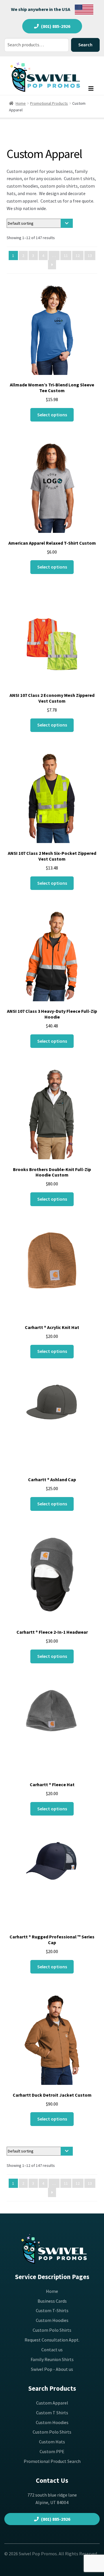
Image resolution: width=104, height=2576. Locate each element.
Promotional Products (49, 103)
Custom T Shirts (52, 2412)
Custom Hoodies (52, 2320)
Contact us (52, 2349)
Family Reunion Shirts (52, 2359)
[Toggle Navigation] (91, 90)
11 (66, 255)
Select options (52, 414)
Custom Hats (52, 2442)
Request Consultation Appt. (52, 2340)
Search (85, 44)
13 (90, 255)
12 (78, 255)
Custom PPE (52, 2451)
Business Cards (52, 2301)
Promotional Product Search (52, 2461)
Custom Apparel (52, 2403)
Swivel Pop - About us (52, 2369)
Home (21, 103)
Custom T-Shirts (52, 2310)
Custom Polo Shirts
· · · · · · ·
(Try it) The full text of the data above, exact and without pictures, is what to return.

(The completed task)
Image resolution: width=104, height=2576. Locate each element.
Promotional Products (49, 103)
Custom T Shirts (52, 2412)
Custom Hoodies (52, 2320)
Contact us (52, 2349)
Family Reunion Shirts (52, 2359)
[Toggle Navigation] (91, 90)
11 (66, 255)
Select options (52, 414)
Custom Hats (52, 2442)
Request Consultation Appt. (52, 2340)
Search (85, 44)
13 (90, 255)
12 (78, 255)
Custom PPE (52, 2451)
Business Cards (52, 2301)
Promotional Product Search (52, 2461)
Custom Apparel (52, 2403)
Swivel Pop - About us (52, 2369)
Home (21, 103)
Custom T-Shirts (52, 2310)
Custom Polo Shirts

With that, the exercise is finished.